Records from a data collection
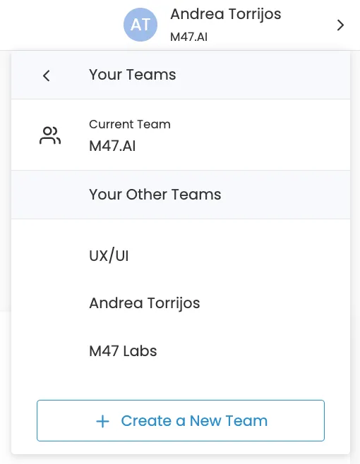Click the team members people icon
The width and height of the screenshot is (360, 464).
(50, 135)

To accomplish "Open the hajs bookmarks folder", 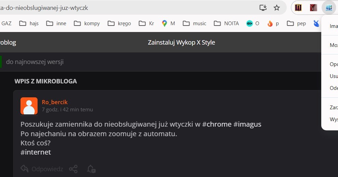I will pos(29,23).
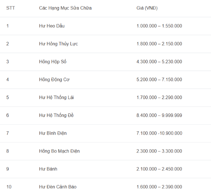Click price 1.700.000 – 2.290.000
This screenshot has width=211, height=195.
tap(159, 97)
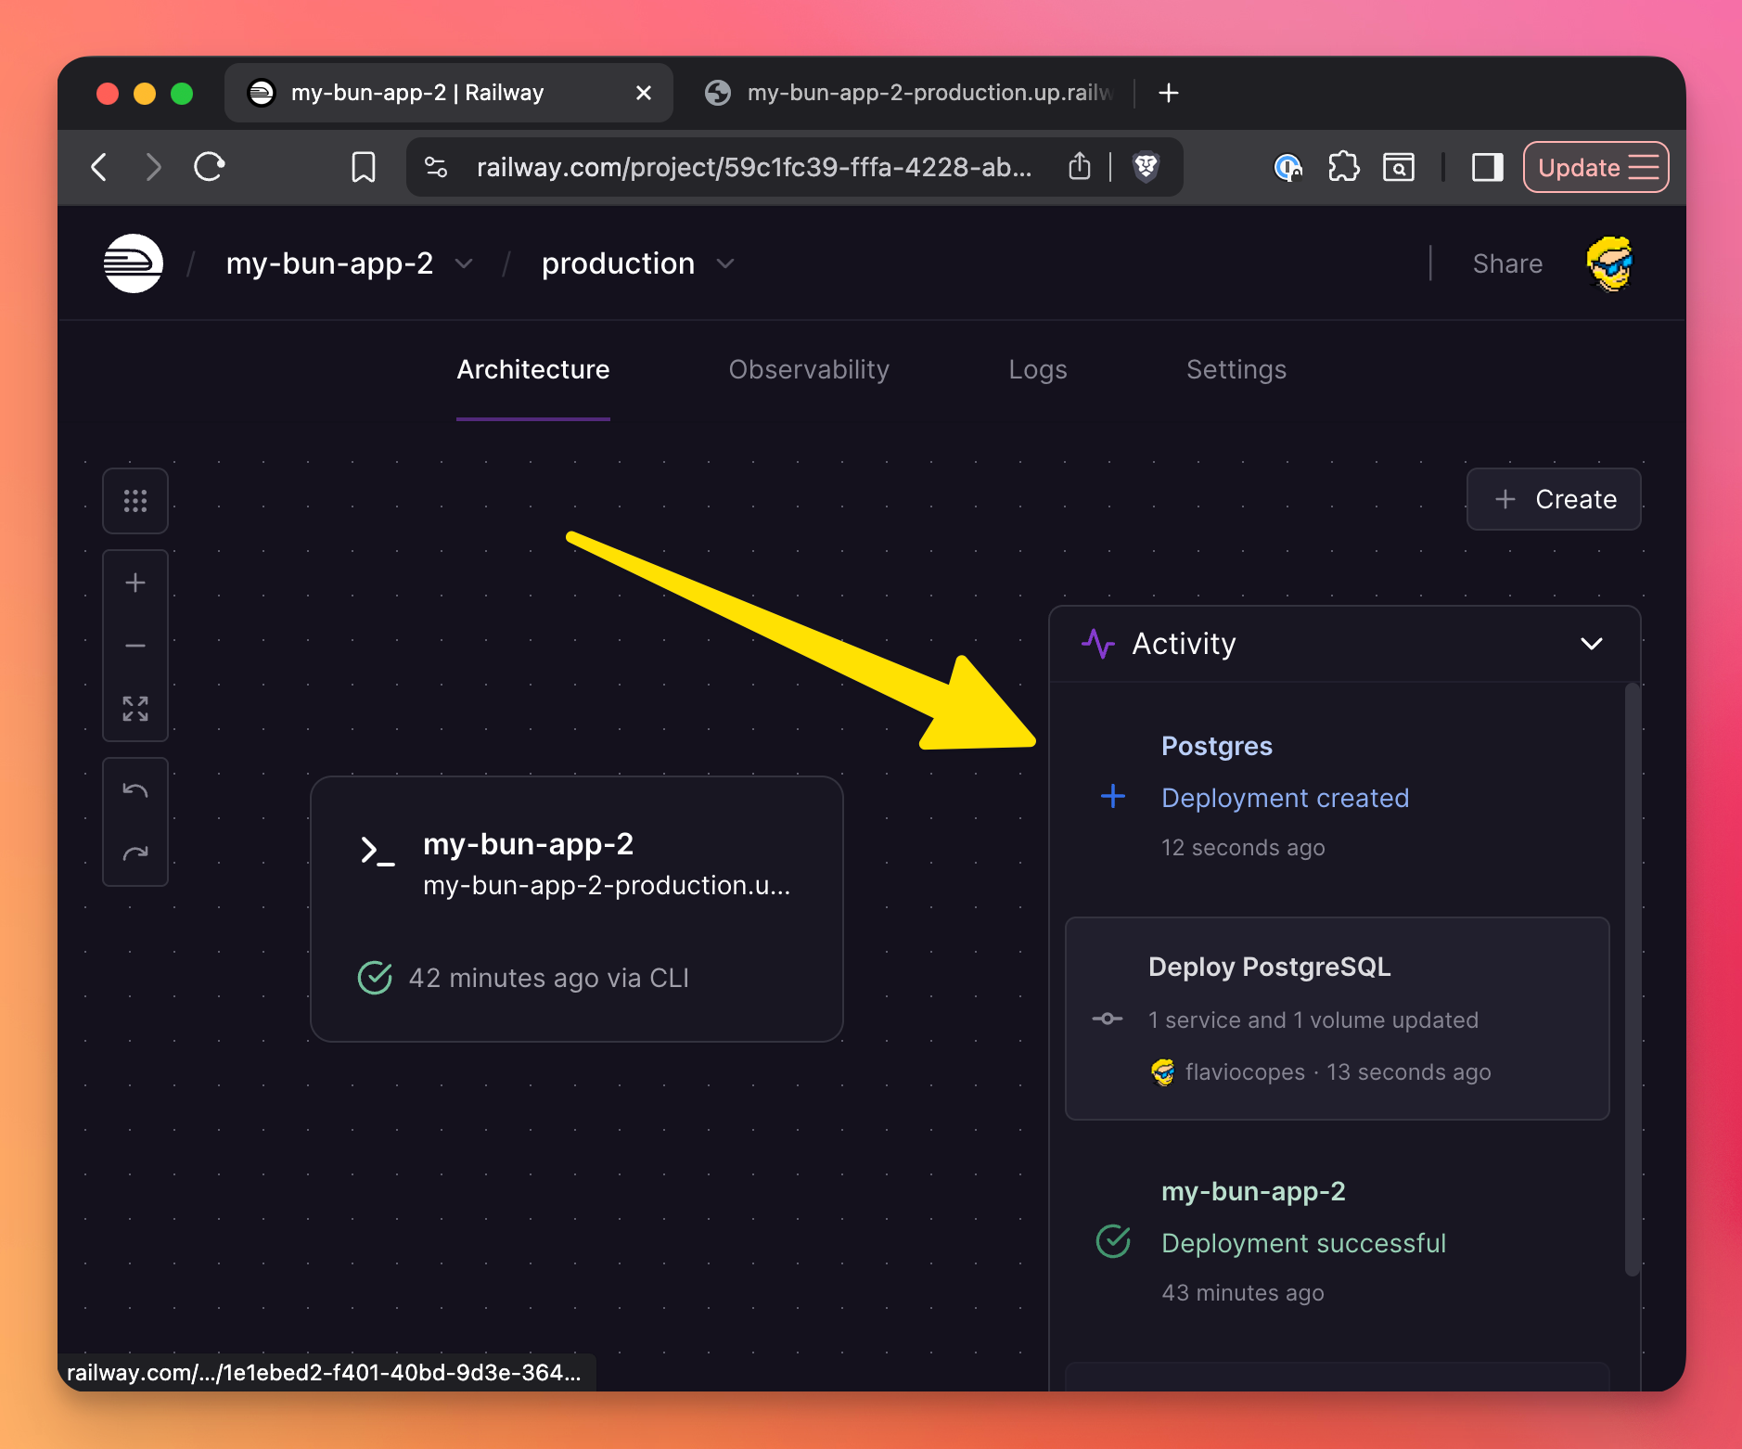
Task: Zoom in on the architecture canvas
Action: [x=135, y=583]
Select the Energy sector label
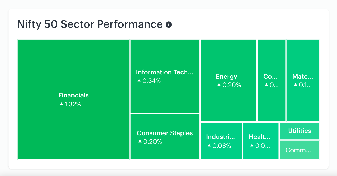337x176 pixels. [227, 76]
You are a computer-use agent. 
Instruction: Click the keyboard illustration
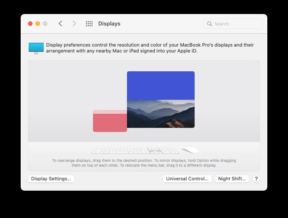tap(135, 150)
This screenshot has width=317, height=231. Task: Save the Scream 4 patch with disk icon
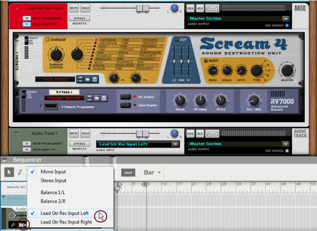coord(95,79)
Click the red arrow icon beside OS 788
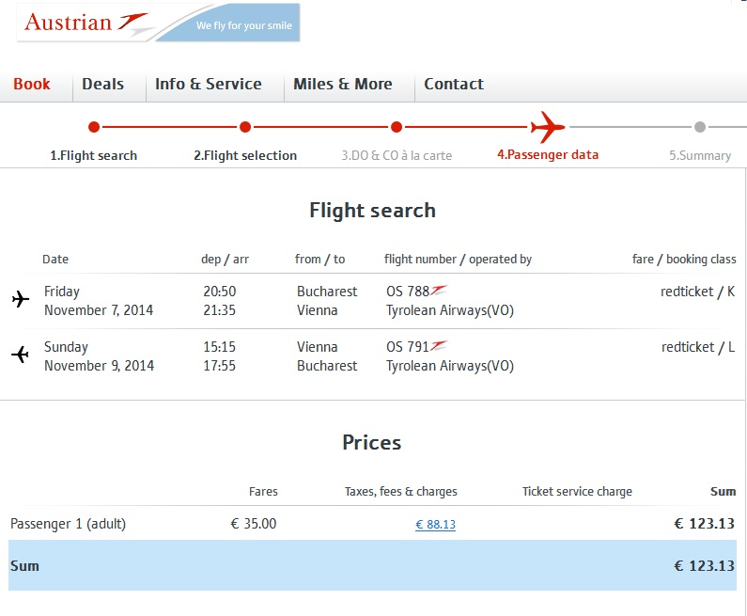The image size is (747, 616). point(439,291)
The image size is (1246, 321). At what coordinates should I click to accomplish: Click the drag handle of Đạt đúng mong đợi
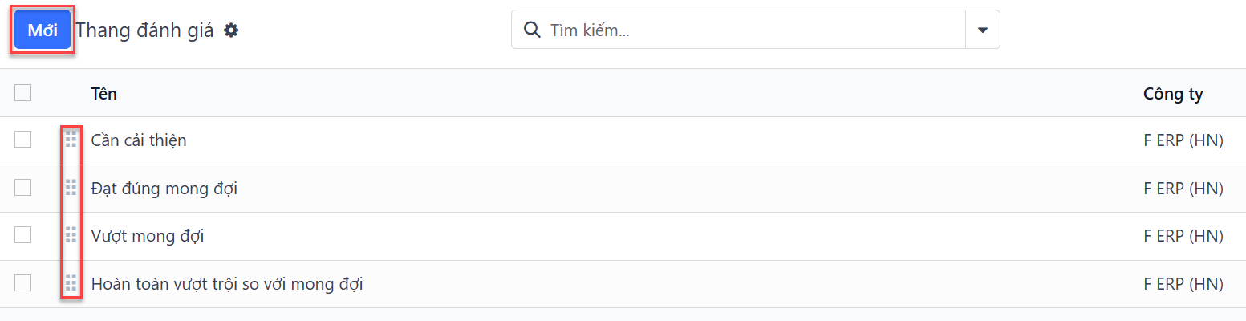click(x=71, y=189)
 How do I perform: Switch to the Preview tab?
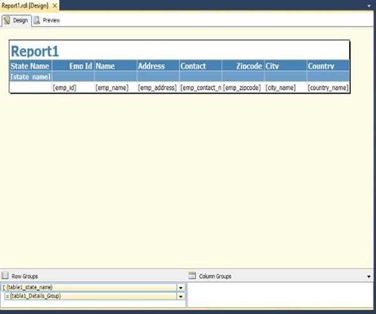coord(47,20)
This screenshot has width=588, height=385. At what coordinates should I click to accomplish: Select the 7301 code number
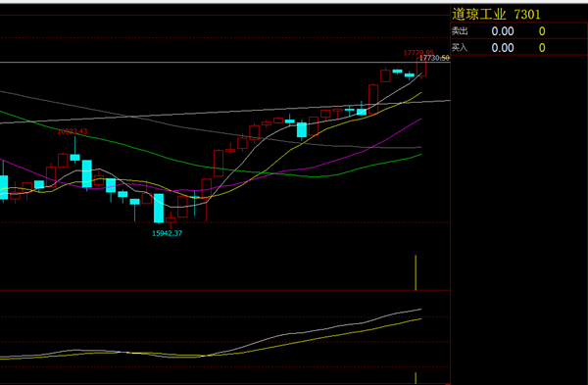pos(527,15)
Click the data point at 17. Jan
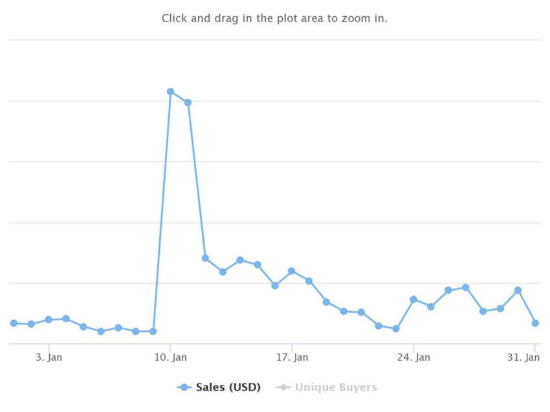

[ACTION ITEM]
In the records above, find the line with "Instruction: Click the keyboard illustration" and copy from it through the last line exactly, without the pictures.

[ANSWER BOX]
Instruction: Click the keyboard illustration
tap(135, 150)
This screenshot has width=317, height=231. Task: Save the Scream 4 patch with disk icon
coord(95,79)
Click the red arrow icon beside OS 788
The image size is (747, 616). point(439,291)
The image size is (1246, 321). At what coordinates should I click to accomplish: Click the drag handle of Đạt đúng mong đợi
click(x=71, y=189)
 How do I perform: Switch to the Preview tab?
coord(47,20)
This screenshot has width=588, height=385. At what coordinates should I click to accomplish: Select the 7301 code number
pos(527,15)
Click the data point at 17. Jan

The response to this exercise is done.